** 任务说明 a **
请把记录中从含有"You are a GUI"的那一行起、到含有"What are the"的那一行止(首尾两行都算在内)的内容改写成编号列表,略去空行。

BZOJ 3224 Tyvj 1728 普通平衡树
Description
您需要写一种数据结构(可参考题目标题),来维护一些数,其中需要提供以下操作:
1. 插入x数
2. 删除x数(若有多个相同的数,因只删除一个)
3. 查询x数的排名(若有多个相同的数,因输出最小的排名)
4. 查询排名为x的数
5. 求x的前驱(前驱定义为小于x,且最大的数)
6. 求x的后继(后继定义为大于x,且最小的数)Input
第一行为n,表示操作的个数,下面n行每行有两个数opt和x,opt表示操作的序号(1<=opt<=6)
Output
对于操作3,4,5,6每行输出一个数,表示对应答案
Sample Input
10
1 106465
4 1
1 317721
1 460929
1 644985
1 84185
1 89851
6 81968
1 492737
5 493598Sample Output
106465
84185
492737HINT
1.n的数据范围:n<=100000
2.每个数的数据范围:[-1e7,1e7]
终于打完了splay, 不过还是全程抄代码。
%%%DQS,您是我们的红太阳!没有您我们会死!
#include<iostream>
#include<cstdio>
using namespace std;
typedef long long LL;
const int SZ = 1000010;
const int INF = 1000000010;
struct node
{
node *ch[2], *f;
int sz, cnt, v;
void maintain()
{
sz = cnt + ch[0] -> sz + ch[1] -> sz;
}
int cmp(int x)

** 原始记录 **
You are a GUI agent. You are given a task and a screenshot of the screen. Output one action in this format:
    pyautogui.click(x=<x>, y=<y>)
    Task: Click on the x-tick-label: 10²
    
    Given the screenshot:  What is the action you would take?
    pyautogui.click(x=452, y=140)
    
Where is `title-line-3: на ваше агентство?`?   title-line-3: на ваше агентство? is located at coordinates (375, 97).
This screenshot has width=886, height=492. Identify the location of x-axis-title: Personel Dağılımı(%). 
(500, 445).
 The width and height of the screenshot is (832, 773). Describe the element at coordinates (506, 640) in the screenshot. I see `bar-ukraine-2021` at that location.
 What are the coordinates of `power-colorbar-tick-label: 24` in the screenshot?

---

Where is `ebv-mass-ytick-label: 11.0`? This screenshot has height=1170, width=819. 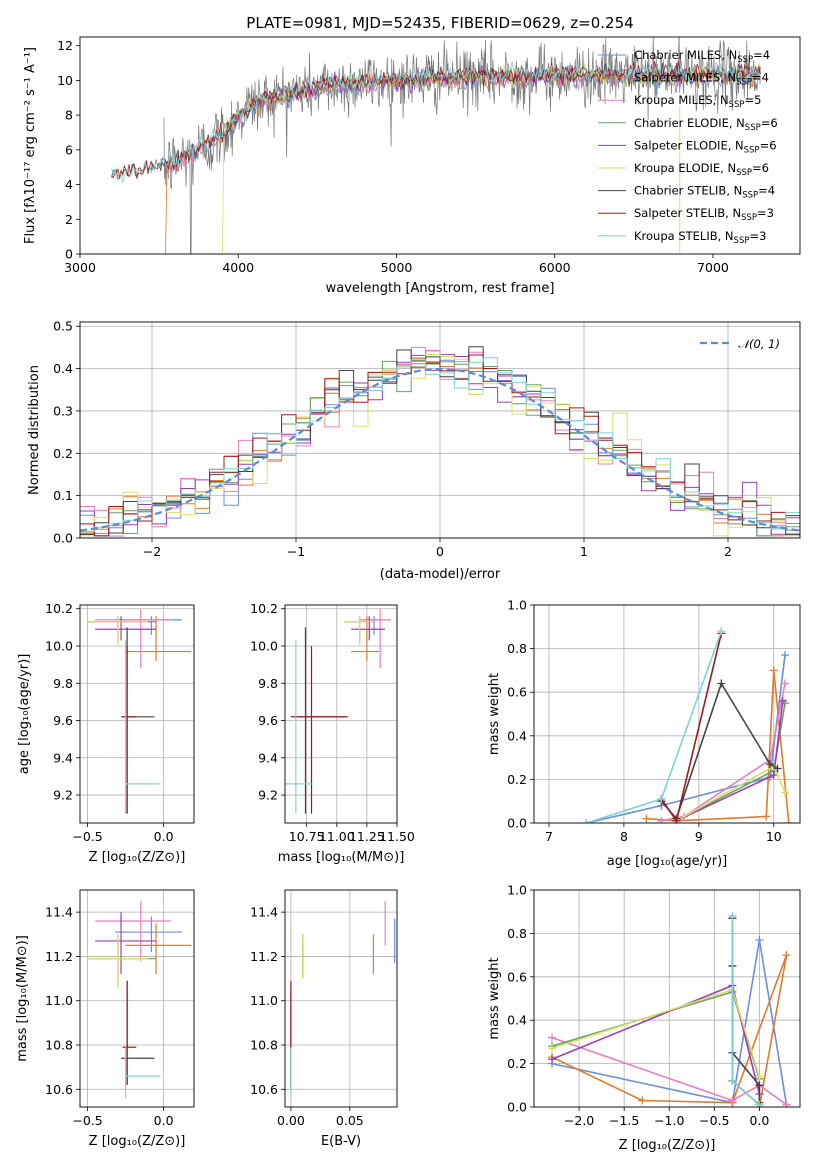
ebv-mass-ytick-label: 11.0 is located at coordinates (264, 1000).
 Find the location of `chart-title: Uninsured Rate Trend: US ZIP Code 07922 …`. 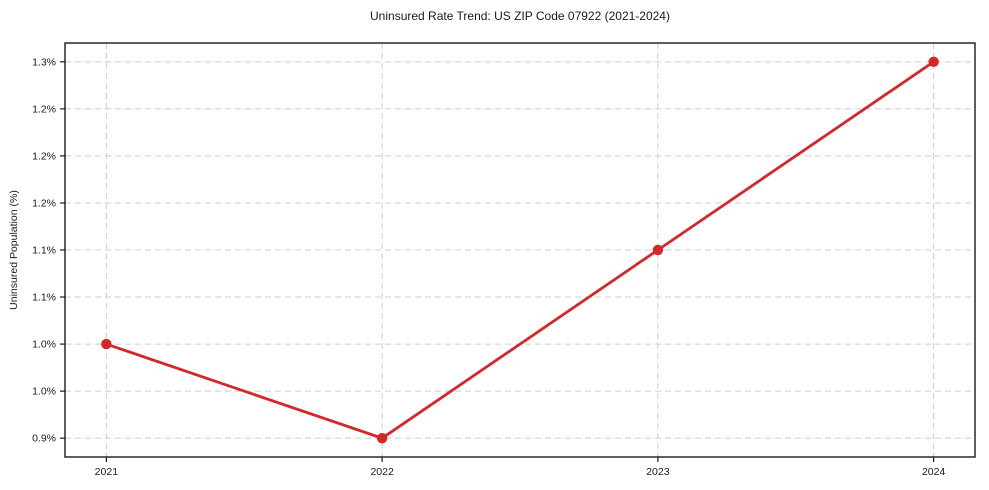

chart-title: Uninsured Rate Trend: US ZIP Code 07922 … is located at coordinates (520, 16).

** 任务说明 b **
重写普通平衡树原文中从"#include<iostream>"开始、到"void maintain()"结束的部分,将其中的"maintain"改为"update"。

** 最终答案 a **
1. You are a GUI agent. You are given a task and a screenshot of the screen. Output one action in this format:
2.     pyautogui.click(x=<x>, y=<y>)
3.     Task: Click on the x-tick-label: 10²
4.     Given the screenshot:  What is the action you would take?
5.     pyautogui.click(x=452, y=140)
6. Where is `title-line-3: на ваше агентство?`?   title-line-3: на ваше агентство? is located at coordinates (375, 97).
7. This screenshot has width=886, height=492. Identify the location of x-axis-title: Personel Dağılımı(%). 
8. (500, 445).
9.  The width and height of the screenshot is (832, 773). Describe the element at coordinates (506, 640) in the screenshot. I see `bar-ukraine-2021` at that location.
10.  What are the coordinates of `power-colorbar-tick-label: 24` in the screenshot?

** 最终答案 b **
#include<iostream>
#include<cstdio>
using namespace std;
typedef long long LL;
const int SZ = 1000010;
const int INF = 1000000010;
struct node
{
node *ch[2], *f;
int sz, cnt, v;
void update()